Any real strategy and program for the emancipation of women must attack the bourgeois institutions of contractual marriage, private appropriation of female labor power and female reproductive power, male tutelage over women and male hegemony over women in public and organizational life. Furthermore, the masses of women not employed for wages cannot be defined into invisibility because the institution of the nuclear family is held to be sacrosanct, or because trade union reformism is seen as the only mode of struggle in pre-revolutionary periods.
None of the requirements for the emancipation of women are reformist demands because none can be met by reforms. Women do require a new and revolutionary society – but it must be a revolution and a new society in which women have an equal hand.

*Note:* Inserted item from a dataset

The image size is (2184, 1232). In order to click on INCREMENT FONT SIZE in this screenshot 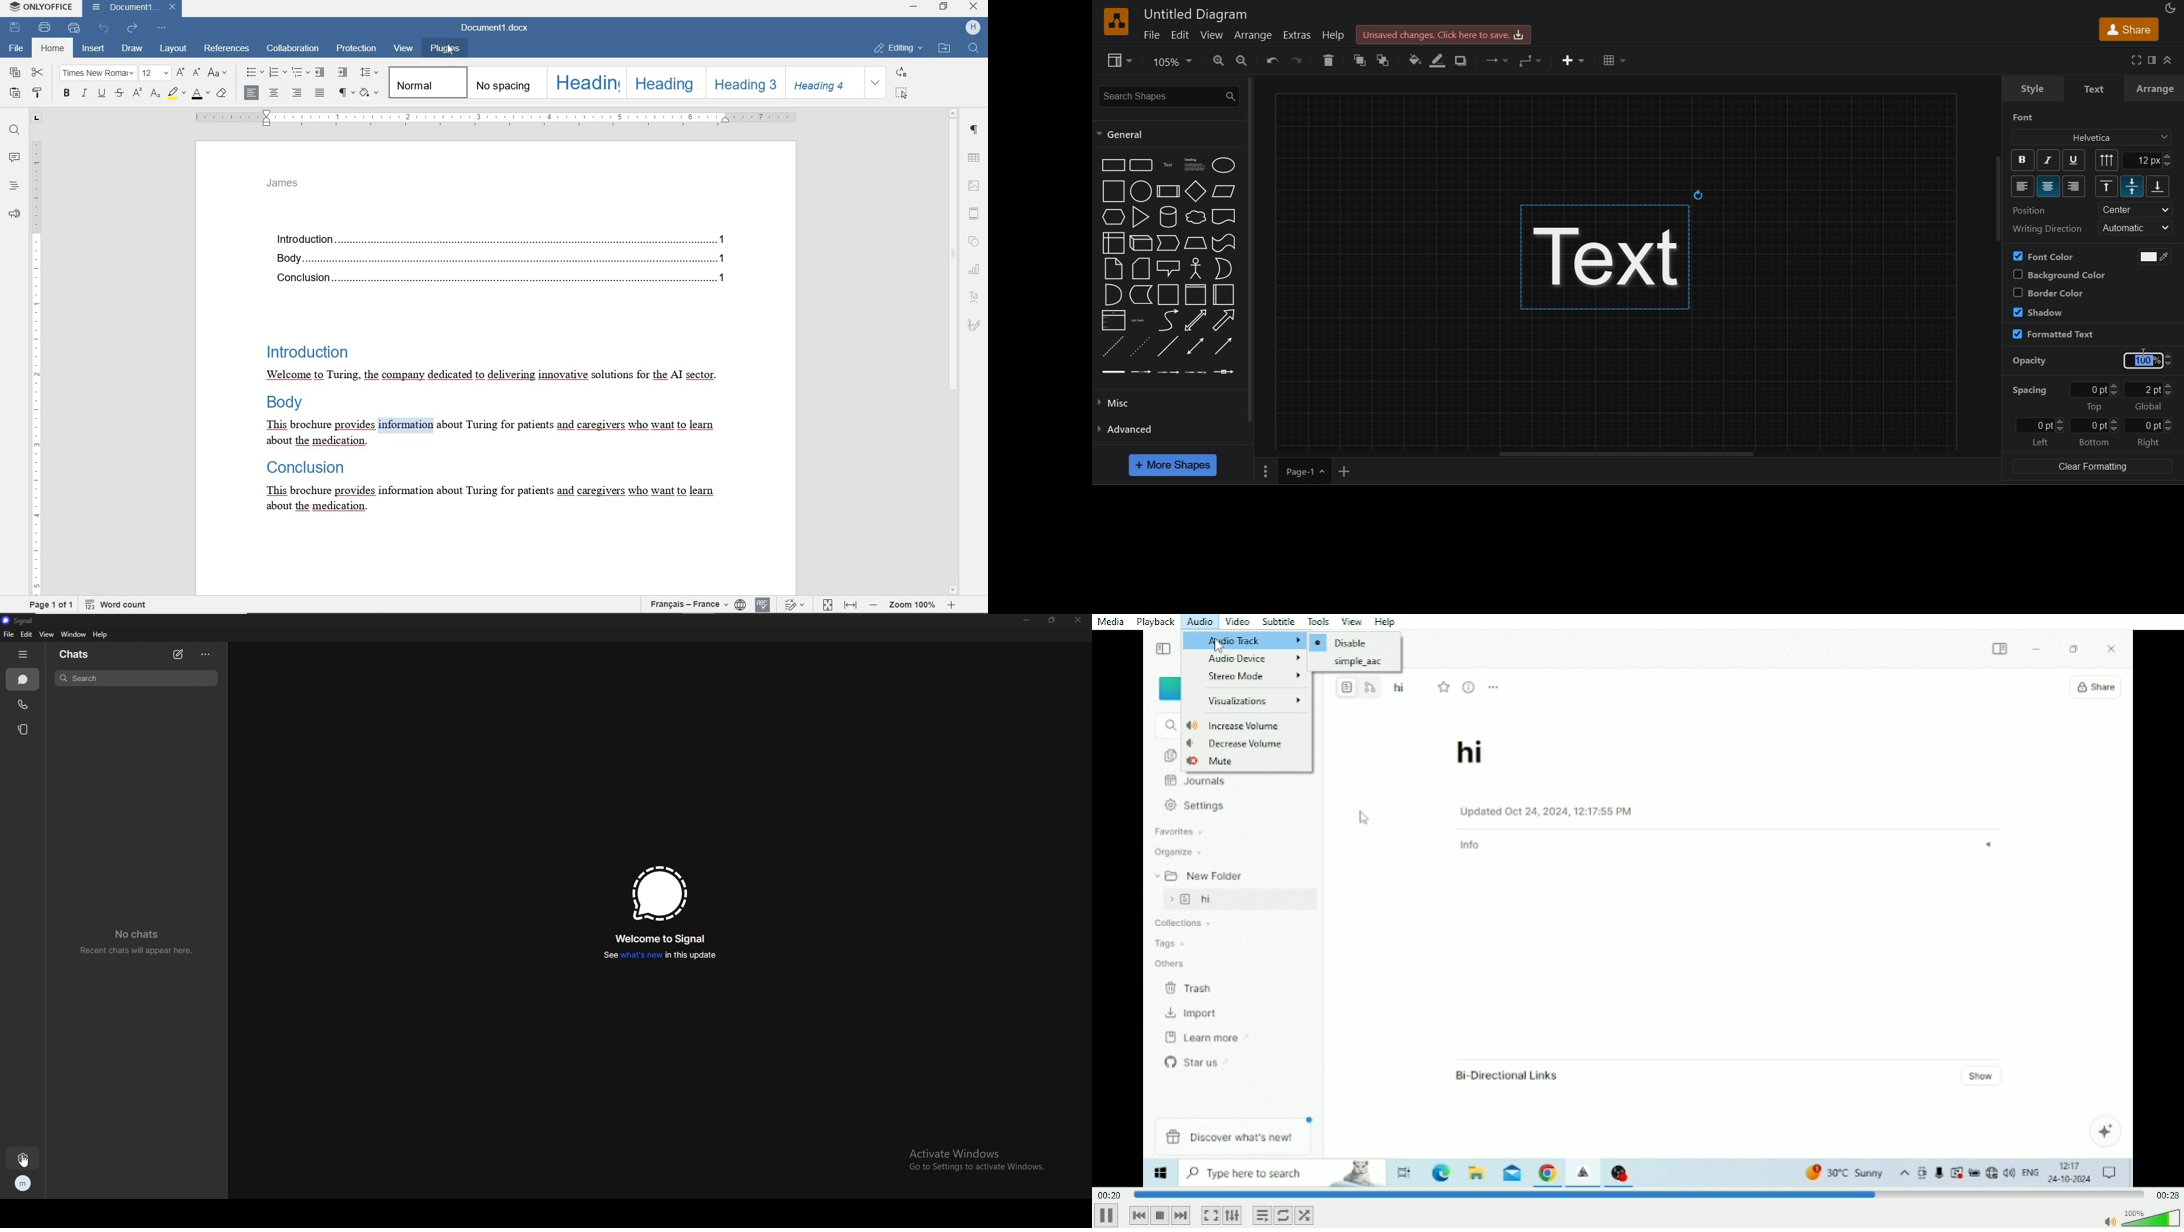, I will do `click(179, 71)`.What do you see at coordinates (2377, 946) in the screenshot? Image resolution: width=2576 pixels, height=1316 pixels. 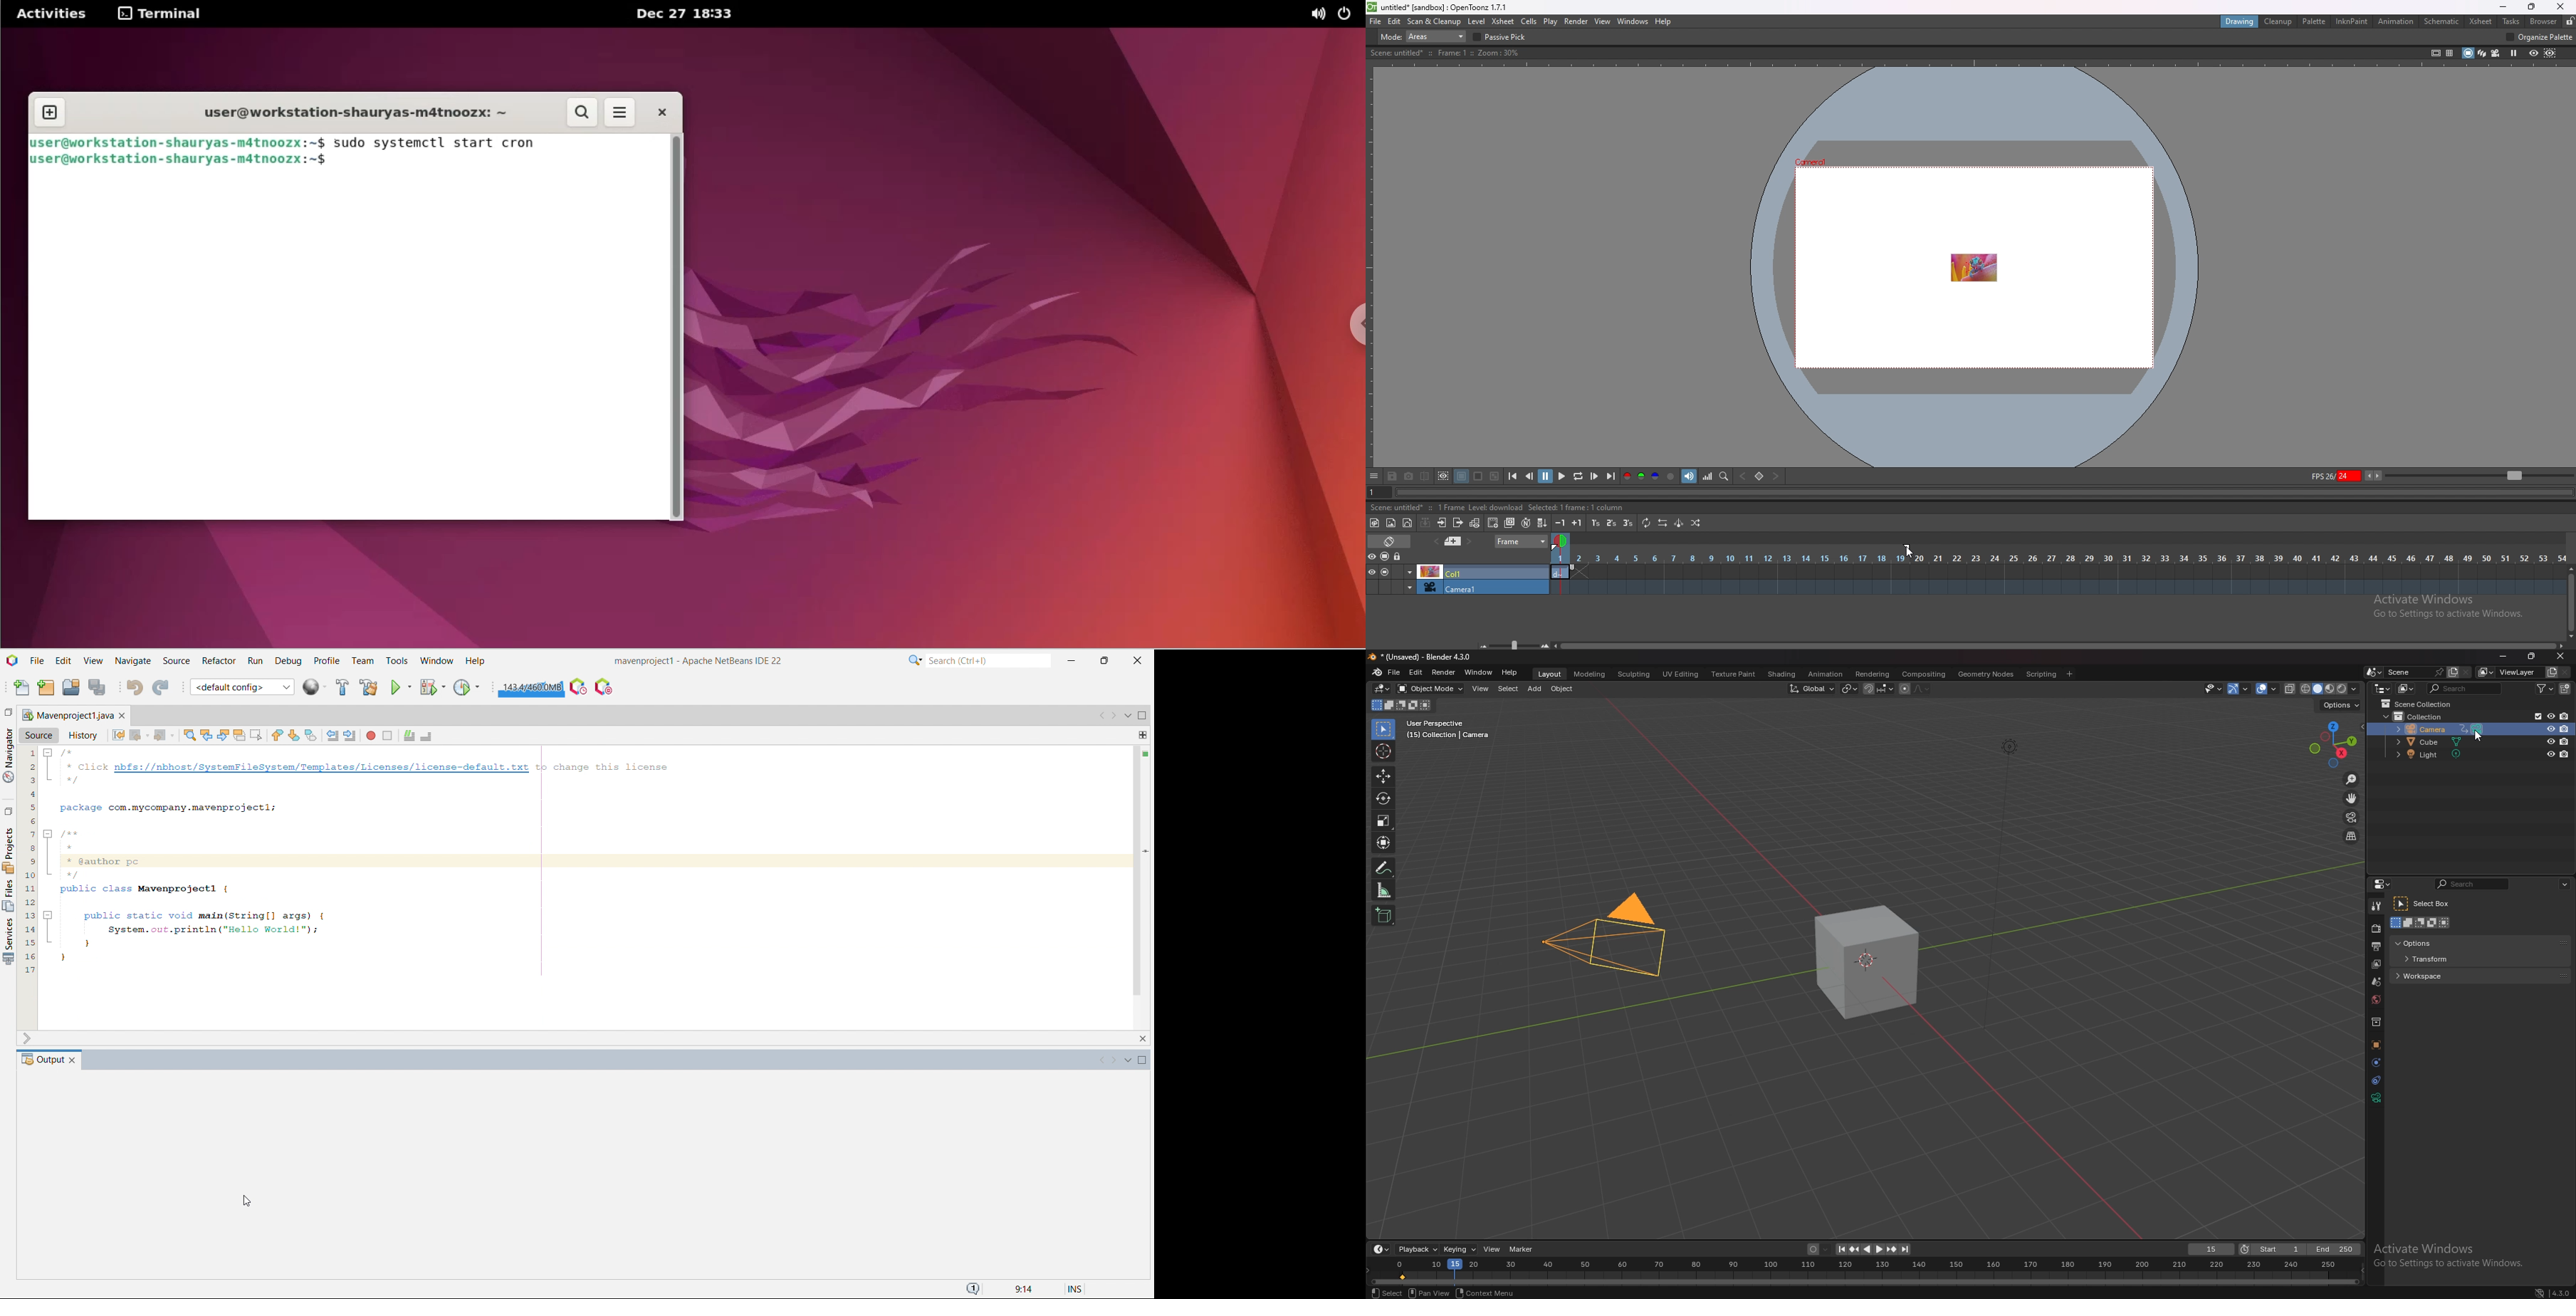 I see `output` at bounding box center [2377, 946].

1. Karl Marx, Critique of the Gotha Programme (Moscow, Progress Publishers, 1971), p. 29.
2. Werner Thonnessen, The Emancipation of Women: The Rise and Decline of the Women’s Movement in German Social Democracy 1863-1933 (London, Pluto Press, 1973), p. 33.
3. Ibid., p. 34.
4. Loc. cit.
5. Karl Marx, Ca ital, Volume 1, “A Critical Analysis of Capitalist Production “ New York, International Publishers, 1972), pp. 489-90.
6. Thonnessen, p. 20.
7. Ibid., p. 22.
8. Ibid., pp. 66-68.
9. Ibid., p. 76.
10. Discussion Document of the International Workers’ Association, German Section, 1866, quoted in Thonnessen, p. 20.